[Entries for locating text and elements]
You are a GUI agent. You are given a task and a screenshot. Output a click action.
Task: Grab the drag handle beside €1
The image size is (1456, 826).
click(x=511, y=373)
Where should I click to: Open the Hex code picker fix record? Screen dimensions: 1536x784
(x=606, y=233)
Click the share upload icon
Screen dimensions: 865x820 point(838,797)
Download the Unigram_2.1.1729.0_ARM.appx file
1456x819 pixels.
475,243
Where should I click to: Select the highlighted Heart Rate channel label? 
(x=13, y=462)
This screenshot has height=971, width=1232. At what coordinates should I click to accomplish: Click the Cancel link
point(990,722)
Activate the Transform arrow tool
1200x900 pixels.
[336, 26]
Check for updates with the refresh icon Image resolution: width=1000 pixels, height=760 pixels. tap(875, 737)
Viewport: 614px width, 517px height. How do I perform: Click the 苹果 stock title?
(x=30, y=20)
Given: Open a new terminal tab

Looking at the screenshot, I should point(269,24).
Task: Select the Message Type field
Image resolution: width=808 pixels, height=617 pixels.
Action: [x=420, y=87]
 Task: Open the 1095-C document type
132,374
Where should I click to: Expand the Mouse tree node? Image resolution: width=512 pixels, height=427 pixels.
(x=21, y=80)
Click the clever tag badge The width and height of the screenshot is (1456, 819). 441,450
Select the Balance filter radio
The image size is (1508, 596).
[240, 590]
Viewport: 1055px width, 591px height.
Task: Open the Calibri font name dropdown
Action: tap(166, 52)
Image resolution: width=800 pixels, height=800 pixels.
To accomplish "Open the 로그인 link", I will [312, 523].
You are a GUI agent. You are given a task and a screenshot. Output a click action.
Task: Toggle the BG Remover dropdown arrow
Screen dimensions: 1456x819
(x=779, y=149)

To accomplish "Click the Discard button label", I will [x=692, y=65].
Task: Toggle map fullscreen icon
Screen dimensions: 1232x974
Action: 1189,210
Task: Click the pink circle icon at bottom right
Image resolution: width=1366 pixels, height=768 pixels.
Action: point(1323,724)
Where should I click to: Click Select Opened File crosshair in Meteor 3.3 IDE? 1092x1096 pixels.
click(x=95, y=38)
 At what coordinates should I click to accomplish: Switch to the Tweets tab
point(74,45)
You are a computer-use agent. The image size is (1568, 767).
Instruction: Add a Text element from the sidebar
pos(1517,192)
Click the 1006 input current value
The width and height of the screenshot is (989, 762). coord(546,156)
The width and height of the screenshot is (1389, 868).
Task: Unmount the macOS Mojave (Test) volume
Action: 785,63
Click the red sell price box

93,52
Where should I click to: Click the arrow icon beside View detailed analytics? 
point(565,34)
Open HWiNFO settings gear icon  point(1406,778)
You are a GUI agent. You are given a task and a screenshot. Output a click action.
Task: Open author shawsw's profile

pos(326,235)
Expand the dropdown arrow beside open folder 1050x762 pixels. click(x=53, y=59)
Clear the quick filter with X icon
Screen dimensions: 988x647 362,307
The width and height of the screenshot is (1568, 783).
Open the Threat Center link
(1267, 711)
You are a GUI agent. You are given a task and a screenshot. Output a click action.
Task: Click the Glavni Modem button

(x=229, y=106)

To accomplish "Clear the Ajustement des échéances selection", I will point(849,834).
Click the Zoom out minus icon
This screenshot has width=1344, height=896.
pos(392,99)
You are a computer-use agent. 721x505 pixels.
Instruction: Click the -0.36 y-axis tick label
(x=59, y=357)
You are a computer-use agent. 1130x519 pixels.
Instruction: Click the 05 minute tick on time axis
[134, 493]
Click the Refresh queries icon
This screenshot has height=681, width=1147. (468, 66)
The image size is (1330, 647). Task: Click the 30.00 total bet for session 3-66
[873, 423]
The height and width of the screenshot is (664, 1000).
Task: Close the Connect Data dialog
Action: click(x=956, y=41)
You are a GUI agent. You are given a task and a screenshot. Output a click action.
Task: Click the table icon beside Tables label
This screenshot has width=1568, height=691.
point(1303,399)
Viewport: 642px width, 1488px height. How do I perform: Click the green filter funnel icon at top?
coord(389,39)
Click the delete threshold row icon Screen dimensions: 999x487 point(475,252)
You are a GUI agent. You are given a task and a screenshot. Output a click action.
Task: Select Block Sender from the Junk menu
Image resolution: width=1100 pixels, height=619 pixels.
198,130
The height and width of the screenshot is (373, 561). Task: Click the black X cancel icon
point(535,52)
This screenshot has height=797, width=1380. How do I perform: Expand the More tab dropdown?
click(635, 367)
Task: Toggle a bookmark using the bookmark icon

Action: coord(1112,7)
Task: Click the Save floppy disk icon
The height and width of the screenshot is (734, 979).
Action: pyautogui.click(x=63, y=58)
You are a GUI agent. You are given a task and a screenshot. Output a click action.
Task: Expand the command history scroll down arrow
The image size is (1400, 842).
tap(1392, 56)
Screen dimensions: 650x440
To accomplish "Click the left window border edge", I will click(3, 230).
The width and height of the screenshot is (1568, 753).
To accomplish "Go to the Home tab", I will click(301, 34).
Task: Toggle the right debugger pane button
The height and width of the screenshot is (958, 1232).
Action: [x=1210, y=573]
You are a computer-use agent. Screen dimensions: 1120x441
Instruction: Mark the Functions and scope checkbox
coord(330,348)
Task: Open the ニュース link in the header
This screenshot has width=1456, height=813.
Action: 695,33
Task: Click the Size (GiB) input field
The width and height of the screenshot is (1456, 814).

## WHAT YOU NEED TO DO
State how many lines in the listing contain the string "This", with case counting. Reply with the number alone.

## WRITTEN RESPONSE
6